Quantum partonic transport in QCD matter

TL;DR

This paper investigates gradient corrections to the transport equation for energetic light partons in dense QCD matter, revealing quantum effects at second order in gradients and providing a way to incorporate inhomogeneities into jet quenching models.

Contribution

It introduces a second-order gradient expansion of the partonic Wigner function evolution, unveiling quantum corrections and a new transport mechanism for inhomogeneous QCD media.

Findings

Quantum corrections at second order in gradients modify transport equations.

Gradient corrections to the jet quenching parameter are computed for inhomogeneous matter.

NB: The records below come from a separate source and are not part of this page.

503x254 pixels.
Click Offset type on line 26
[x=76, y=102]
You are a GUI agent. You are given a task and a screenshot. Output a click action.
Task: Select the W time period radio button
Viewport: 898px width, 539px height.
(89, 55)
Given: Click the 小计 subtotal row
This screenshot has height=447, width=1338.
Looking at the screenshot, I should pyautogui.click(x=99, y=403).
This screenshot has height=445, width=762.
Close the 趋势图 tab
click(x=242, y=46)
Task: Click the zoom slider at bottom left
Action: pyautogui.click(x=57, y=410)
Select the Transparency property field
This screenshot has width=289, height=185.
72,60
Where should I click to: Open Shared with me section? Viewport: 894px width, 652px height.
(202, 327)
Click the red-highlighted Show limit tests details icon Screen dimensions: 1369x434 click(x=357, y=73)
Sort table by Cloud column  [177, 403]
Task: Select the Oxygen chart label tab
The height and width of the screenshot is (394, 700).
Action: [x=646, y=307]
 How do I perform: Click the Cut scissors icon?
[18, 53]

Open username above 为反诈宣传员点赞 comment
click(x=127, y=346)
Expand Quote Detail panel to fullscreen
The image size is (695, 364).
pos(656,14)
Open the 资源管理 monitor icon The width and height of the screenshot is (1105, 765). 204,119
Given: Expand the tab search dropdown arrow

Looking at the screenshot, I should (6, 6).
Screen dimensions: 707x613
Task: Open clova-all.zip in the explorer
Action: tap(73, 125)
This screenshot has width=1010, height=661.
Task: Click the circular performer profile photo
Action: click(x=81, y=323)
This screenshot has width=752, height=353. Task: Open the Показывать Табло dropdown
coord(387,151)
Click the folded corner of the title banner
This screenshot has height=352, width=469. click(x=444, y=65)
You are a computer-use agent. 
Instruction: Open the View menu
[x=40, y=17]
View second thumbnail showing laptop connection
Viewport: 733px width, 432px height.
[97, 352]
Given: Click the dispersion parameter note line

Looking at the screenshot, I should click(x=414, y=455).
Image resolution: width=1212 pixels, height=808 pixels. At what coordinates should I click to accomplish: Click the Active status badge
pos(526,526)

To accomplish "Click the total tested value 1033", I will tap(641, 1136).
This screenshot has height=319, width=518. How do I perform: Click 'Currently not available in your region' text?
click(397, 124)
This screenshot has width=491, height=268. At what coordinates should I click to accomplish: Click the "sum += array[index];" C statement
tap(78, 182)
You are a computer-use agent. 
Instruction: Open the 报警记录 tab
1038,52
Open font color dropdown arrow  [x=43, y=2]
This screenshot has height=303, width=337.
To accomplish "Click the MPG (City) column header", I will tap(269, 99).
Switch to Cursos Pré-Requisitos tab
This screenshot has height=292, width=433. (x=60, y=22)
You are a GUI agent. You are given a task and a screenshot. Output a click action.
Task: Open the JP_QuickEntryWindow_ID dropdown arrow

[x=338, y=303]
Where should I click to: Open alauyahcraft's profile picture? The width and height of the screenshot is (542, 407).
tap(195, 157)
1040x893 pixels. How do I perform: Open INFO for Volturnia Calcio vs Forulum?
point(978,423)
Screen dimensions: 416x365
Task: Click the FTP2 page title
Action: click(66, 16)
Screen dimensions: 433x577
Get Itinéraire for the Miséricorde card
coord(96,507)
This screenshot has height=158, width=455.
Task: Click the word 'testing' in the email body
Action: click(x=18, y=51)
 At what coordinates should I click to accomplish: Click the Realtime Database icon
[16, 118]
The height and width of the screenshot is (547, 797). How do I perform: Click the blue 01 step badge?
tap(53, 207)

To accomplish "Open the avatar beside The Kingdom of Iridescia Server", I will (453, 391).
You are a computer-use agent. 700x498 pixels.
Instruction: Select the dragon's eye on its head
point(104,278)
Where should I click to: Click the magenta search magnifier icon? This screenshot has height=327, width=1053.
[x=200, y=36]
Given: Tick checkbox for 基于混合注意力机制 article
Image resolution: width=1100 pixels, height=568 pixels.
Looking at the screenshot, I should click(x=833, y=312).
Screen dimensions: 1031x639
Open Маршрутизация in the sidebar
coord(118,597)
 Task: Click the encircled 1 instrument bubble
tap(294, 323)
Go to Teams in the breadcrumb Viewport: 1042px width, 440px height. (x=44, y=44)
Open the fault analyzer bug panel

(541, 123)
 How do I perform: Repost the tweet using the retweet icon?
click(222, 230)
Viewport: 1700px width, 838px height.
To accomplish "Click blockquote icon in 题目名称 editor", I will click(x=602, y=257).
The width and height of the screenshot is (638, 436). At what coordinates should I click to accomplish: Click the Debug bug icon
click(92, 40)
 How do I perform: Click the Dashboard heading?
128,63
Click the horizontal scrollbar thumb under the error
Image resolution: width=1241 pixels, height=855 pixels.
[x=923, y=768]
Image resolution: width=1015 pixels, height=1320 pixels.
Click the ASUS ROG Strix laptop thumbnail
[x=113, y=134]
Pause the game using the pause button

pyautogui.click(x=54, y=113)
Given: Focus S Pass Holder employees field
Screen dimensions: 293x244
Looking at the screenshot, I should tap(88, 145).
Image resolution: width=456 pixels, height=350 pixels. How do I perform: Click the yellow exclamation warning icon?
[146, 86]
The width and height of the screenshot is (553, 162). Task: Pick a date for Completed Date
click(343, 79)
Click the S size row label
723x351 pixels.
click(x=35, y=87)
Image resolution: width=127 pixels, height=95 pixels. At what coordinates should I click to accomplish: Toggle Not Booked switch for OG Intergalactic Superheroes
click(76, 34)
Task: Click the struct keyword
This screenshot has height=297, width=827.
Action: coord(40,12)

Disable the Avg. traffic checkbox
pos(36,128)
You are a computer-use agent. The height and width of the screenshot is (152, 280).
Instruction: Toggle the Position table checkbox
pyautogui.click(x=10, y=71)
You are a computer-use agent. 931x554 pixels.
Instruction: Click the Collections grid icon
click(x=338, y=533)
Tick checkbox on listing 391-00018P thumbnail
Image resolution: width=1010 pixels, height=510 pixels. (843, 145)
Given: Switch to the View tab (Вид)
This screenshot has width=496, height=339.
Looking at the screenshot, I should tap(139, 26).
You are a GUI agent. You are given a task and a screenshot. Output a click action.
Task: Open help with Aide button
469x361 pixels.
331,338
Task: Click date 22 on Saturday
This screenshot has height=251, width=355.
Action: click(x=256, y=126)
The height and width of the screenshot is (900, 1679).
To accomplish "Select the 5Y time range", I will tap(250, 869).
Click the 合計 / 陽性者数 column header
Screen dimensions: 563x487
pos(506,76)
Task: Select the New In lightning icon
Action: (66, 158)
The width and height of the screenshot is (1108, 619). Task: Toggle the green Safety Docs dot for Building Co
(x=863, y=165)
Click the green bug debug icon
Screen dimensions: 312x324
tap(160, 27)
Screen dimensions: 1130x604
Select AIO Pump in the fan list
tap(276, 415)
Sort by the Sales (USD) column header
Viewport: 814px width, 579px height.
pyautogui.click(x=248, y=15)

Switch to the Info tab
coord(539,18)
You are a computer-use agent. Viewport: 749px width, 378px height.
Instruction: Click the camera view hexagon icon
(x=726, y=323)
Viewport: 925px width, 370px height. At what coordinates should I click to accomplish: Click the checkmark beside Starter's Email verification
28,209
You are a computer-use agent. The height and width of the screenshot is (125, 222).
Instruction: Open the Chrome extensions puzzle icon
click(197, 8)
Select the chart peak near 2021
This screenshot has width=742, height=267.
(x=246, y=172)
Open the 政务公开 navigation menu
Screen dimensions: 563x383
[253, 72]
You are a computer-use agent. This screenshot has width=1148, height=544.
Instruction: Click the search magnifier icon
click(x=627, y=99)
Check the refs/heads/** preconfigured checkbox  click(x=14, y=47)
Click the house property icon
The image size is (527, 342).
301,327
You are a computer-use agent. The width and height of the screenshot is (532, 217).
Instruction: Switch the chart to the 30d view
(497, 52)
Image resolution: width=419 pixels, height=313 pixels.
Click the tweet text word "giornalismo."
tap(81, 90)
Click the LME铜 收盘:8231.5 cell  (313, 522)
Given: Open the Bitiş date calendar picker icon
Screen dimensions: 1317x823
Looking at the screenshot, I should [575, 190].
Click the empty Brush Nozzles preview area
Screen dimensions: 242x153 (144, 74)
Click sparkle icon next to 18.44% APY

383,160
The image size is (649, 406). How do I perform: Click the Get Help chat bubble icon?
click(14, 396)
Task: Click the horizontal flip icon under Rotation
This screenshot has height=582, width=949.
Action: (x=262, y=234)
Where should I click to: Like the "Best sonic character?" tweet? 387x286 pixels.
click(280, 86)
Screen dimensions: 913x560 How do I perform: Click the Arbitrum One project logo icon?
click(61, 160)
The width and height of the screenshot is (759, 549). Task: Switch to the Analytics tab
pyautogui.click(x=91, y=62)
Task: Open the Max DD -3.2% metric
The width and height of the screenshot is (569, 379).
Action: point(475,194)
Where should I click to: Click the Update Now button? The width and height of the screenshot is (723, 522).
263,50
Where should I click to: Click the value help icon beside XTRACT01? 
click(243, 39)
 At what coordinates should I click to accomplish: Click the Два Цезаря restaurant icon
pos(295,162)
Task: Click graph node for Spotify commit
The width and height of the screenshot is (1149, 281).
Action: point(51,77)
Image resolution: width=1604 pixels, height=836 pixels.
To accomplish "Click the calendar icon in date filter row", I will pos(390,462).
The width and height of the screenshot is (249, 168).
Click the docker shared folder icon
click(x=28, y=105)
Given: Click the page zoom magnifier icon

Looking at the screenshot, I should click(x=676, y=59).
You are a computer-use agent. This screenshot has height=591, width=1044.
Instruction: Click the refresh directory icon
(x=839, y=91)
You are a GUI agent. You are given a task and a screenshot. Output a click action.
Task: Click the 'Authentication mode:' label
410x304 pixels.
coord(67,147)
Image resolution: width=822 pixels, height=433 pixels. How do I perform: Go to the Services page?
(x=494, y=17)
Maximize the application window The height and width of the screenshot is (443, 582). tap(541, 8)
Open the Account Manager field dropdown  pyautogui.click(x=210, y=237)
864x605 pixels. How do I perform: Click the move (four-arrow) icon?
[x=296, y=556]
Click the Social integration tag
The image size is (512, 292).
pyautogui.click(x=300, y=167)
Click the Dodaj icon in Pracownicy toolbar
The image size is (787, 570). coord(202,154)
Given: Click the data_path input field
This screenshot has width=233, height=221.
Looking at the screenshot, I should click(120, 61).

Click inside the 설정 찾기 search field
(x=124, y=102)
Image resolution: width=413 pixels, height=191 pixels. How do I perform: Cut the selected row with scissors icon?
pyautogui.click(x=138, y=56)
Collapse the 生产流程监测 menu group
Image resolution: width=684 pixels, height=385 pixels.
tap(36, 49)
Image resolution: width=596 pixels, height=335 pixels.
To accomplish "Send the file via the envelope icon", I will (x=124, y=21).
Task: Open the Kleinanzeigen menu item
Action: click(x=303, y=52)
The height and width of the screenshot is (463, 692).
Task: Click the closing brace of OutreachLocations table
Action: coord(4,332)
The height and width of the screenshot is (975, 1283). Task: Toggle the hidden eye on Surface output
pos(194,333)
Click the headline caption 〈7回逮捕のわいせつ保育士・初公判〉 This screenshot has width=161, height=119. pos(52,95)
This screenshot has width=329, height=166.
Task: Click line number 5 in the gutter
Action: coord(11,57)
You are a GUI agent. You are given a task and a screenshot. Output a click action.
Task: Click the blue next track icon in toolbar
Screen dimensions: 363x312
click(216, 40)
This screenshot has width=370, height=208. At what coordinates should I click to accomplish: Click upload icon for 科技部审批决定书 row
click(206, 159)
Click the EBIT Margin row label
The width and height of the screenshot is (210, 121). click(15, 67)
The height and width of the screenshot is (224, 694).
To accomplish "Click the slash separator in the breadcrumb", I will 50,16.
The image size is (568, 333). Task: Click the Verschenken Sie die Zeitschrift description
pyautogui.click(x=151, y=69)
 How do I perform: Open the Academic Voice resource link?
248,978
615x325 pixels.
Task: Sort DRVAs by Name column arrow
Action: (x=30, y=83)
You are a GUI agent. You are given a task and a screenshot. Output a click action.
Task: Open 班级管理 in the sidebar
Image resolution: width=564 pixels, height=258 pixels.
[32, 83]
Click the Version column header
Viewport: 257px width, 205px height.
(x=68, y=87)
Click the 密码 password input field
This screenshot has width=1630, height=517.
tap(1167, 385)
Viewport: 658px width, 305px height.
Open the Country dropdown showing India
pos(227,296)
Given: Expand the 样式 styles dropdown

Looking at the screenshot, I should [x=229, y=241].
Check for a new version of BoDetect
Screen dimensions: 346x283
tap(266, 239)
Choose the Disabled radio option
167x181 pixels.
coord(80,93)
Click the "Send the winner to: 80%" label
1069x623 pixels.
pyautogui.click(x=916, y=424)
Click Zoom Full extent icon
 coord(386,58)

A novel transport process suitable for Monte Carlo simulations is proposed.

Abstract

We study gradient corrections to the transport equation for energetic light partons in dense QCD environments. In the diffusion limit, the transport dynamics is solely controlled by small-angle elastic scatterings, leading to transverse momentum broadening with respect to the parton's initial direction. Such a parton propagation is usually considered in the limit of transversely homogeneous matter. The transport processes admit a classical description and the transverse spatial dependence of the medium properties emerges only through the jet quenching parameter. In this work, we show that a gradient expansion of the all-order evolution equation for the partonic Wigner function leads to an evolution equation in the Boltzmann-diffusion form only up to the leading order in transverse gradients. At the second order in gradients, the quantum corrections associated with non-local interactions give rise to a novel transport that can be implemented in Monte Carlo simulations. In addition, using our results, we compute the gradient corrections to the jet quenching parameter in inhomogeneous matter.